Determining degradation on your primary reference can present challenges. I once designed a device that compared three Cesiums and switched the reference within one cycle if the amplitude of the Cesium that was acting as the reference changed or the zero crossing (10 MHZ) was a few nanoseconds out of spec relative to the other two Cesiums. Nowadays they create ensembles of Cesiums and use them to steer their timing systems while the Cesiums are steered by GPS. Sophisticated Kalman filters are used to steer the signals based on the properties of the signal sources.

The Microsemi 4145 Ultraclean Oscillator is designed for catastrophic signal loss and freezes the DAC that controls the BVA oscillator. This works well because even the DAC is ovenized. It will also go into holdover if the input reference drifts too quickly.
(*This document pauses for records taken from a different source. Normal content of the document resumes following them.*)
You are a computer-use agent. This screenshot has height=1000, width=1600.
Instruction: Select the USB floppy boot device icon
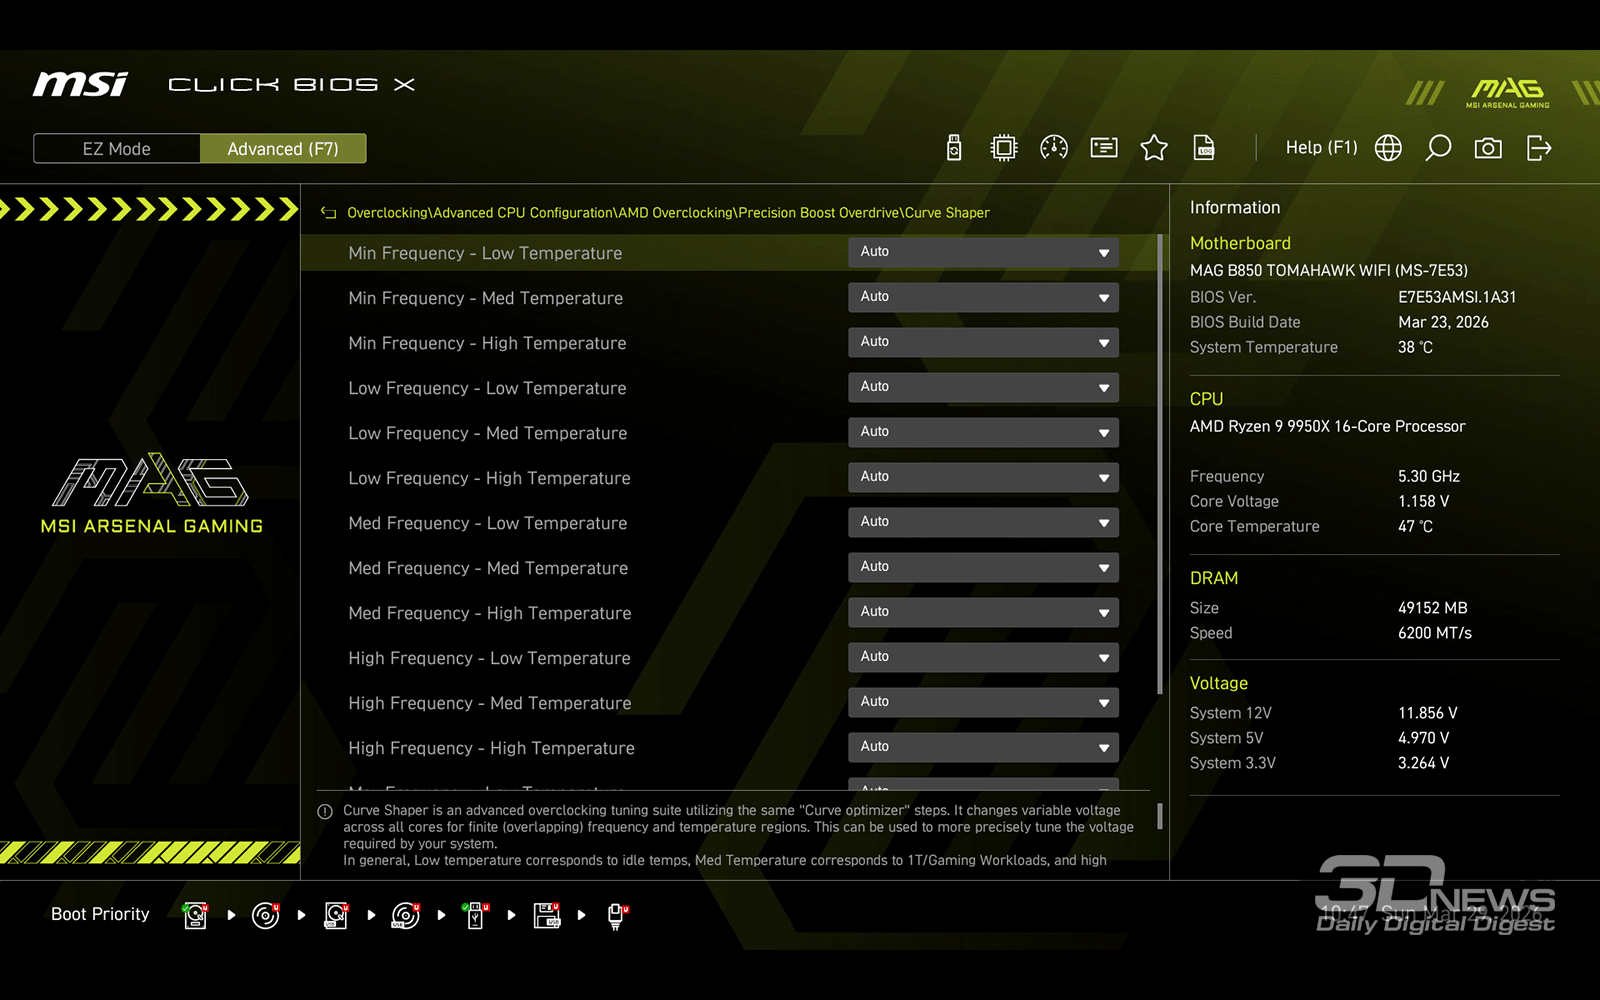(547, 915)
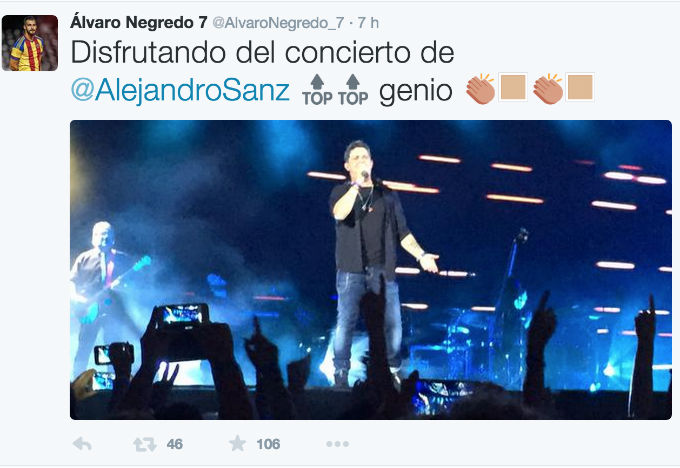This screenshot has height=468, width=680.
Task: Open the @AlejandroSanz mention link
Action: tap(180, 90)
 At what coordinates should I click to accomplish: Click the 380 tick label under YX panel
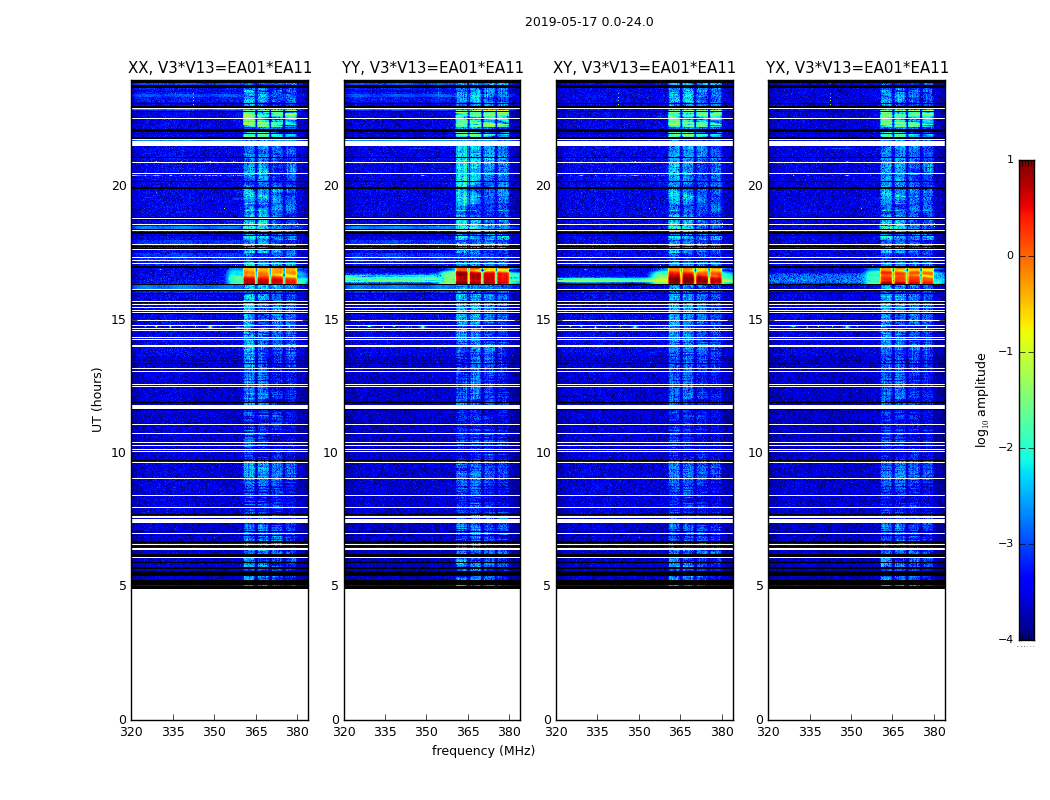934,732
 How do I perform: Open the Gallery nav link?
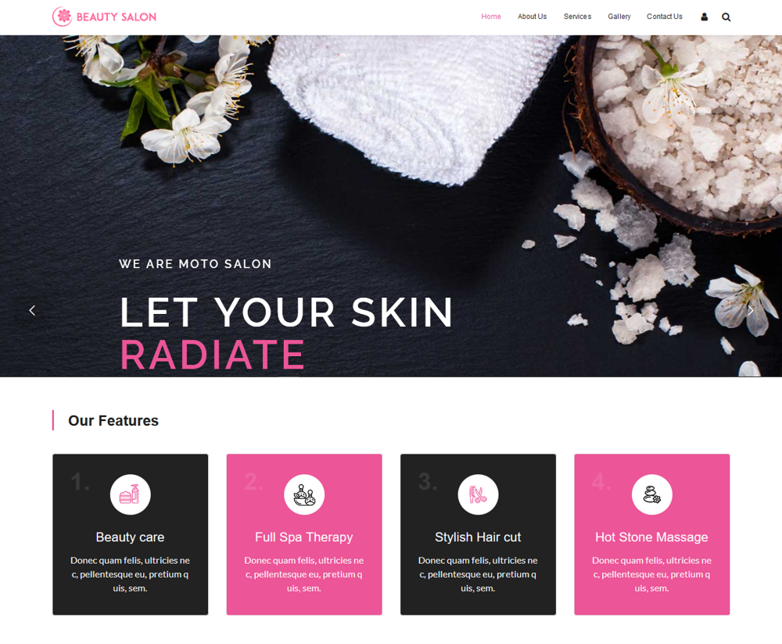(x=619, y=16)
It is pretty easy to make a simple temperature controlled box to house your temperature sensitive references. Just provide lots of insulation and control it at a temperature higher than your highest expected ambient.

I never measured the temperature of oscillators and used the information to compensate holdover but it makes sense with a specific oscillator and enough run time to collect the data to categorize the oscillator for temperature and ageing. This is easier to accomplish when the DAC is is directly controlling the oscillator. Since I prefer analog control loops, it could also be done when the analog loop controls the oscillator if the DAC tracks the analog loop control voltage. A comparator compares the DAC output to the analog loop voltage. The DAC is adjusted to track and thereby characterized so that it can be set to the correct value when switched to holdover. As Bob pointed out this may or may not be the last value of the DAC depending on the mode of failure of the reference signal.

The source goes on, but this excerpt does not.